By the way, Marek, you are just the right person to ask this.

What would be the best English word to use for Plattenbau? I am always confused what to use when talking of one in English.

*Lunatic*, n.
One whose delusions are out of fashion.

by DoDo on Wed Jan 4th, 2006 at 05:19:00 PM EST
[ Parent ]
Actually I lived there in the plattenbau monstrosity about a dozen years ago - they were roughly twenty years old and already in bad shape.  Remember, I was born in the US and grew up in the US and Switzerland. When I travelled to Poland for summers and Christmas I mostly stayed either in my grandfather's Krakow apartment - a really nice early twenties bourgeois type place right between the old town and the castle overlooking the park that rings the old town. Or I spent time in the mountain resort of Zakopane where my family has had a vacation home since the thirties.

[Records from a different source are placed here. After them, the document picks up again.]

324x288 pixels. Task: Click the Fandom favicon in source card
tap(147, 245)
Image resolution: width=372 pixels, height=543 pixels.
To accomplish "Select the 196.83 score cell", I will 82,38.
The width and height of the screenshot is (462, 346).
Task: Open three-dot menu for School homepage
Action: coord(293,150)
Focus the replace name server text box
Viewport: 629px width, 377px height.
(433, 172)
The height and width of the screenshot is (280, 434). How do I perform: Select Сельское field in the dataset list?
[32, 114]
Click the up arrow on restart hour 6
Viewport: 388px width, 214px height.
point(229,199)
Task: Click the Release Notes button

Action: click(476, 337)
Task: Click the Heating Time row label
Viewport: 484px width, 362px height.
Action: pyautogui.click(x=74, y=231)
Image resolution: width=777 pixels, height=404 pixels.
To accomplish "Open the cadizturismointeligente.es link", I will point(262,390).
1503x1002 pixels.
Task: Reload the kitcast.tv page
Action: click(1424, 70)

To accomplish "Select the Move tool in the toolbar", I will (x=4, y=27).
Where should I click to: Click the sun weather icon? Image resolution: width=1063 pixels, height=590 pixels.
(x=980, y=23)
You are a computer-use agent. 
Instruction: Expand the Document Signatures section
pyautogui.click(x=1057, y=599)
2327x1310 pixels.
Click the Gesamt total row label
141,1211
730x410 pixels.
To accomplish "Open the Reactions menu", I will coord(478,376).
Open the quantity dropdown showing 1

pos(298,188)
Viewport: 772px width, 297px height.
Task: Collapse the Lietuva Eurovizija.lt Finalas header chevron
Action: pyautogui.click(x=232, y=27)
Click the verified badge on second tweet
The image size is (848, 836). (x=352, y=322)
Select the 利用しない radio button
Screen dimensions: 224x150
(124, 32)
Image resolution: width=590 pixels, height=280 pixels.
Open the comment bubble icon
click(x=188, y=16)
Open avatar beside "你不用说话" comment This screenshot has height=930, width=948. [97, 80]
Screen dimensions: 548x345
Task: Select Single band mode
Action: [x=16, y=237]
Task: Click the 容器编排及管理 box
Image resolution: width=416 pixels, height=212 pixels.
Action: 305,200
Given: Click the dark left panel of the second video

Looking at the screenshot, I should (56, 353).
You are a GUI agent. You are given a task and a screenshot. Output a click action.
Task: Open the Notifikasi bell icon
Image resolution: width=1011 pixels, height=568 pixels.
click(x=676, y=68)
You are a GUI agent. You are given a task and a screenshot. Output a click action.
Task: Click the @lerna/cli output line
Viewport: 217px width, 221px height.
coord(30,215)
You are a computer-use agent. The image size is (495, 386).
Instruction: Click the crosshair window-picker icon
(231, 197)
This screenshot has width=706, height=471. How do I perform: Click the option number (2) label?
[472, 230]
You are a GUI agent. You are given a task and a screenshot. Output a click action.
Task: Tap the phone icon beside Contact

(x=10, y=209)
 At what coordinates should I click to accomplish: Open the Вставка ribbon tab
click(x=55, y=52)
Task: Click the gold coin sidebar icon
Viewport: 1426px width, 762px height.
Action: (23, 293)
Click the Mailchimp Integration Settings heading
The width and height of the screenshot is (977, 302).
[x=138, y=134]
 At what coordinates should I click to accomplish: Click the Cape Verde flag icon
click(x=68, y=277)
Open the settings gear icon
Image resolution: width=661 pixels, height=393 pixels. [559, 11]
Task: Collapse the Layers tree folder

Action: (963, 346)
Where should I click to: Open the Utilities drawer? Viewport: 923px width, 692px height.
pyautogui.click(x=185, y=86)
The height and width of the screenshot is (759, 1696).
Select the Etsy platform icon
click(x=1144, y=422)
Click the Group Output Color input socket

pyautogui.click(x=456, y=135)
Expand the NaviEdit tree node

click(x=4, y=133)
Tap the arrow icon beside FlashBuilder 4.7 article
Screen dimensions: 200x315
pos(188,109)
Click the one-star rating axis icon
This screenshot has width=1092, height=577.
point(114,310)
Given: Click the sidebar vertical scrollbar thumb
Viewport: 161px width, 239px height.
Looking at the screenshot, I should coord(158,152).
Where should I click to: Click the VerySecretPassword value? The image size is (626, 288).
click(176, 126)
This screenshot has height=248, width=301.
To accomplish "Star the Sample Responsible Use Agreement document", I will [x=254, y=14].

Or on my grand aunt's small farm - very small and primitive house but it had a certain taste of exoticism and adventure for a middle class Western kid like me - look, no running water, draw the bucket up from the pretty well :)

I have no idea what to call a Plattenbau in English, I generally just say 'housing project' though that isn't an ideal translation it does work better than a literal one - 'large concrete slab building'.  The sixties and seventies era was the worst period for 'architecture' in Poland (badly designed hideousness would be a better term). The stalinist era buildings are ugly but at least they're solid. The eighties stuff is unattractive but nowhere near as bad as what preceded it.

by MarekNYC on Wed Jan 4th, 2006 at 11:15:36 PM EST
[ Parent ]
When I visited Krakow some summers ago, I went to have a look at the Nova Huta suburb. A Stalinist town build in the fifties to provide housing for the workers at the disastrous Nova Huta steelwork that Stalin had placed near Krakow in order to give the academic city a solid proletariat (in spite of the lack of steel and coal near Krakow).

I expected this Stalinist vision of a "town of the future" to be a completely drab and nightmarish zone of socialist concrete blocks, but to my surprise, I found that what I saw actually compared very favorably to the suburban landscapes that exists around Copenhagen.

There was something quite sad about realizing that even Stalinist visions of the future constructed cheaply in a poor country after the world war, looked less hopeless than the functionalistic model neighborhoods constructed by a fairly rich welfare state in the sixties.

Here's a picture of Høje Gladsaxe in Copenhagen, build in 1968:

And one from Nova Huta:



Biilmann Blog

by BobFunk (bobfunk@clanwhiskey.net) on Thu Jan 5th, 2006 at 06:42:38 AM EST
[ Parent ]
That's fifities socreal ('socialist-realist'), not seventies Plattenbau. The latter looks like your Høje Gladsaxe, only made of lower quality materials, larger concrete plates (c. 3m x 3m) and much more of these towers in one group.

On the other hand, I must note that I was once directed to the (now disappeared) homepage of an American family in Budapest, written for other expats, who lived in one of Budapest's Plattenbau buildings (one of the better) - and wrote that they liked the place, and wondered why Budapesters are of such low opinion of them! (They came from Chicago, I wonder if anyone can comment on downtown living space there.)

*Lunatic*, n.
One whose delusions are out of fashion.

by DoDo on Thu Jan 5th, 2006 at 07:26:51 AM EST
[ Parent ]
Actually I lived there in the plattenbau monstrosity about a dozen years ago - they were roughly twenty years old and already in bad shape.

Late night confused mind... sorry. However, until the end of communism, there was still some effort to maintain these houses - except for East Germany, wherever I saw them, save for a few replaced doors they usually look much worse now 12 years later.

*Lunatic*, n.
One whose delusions are out of fashion.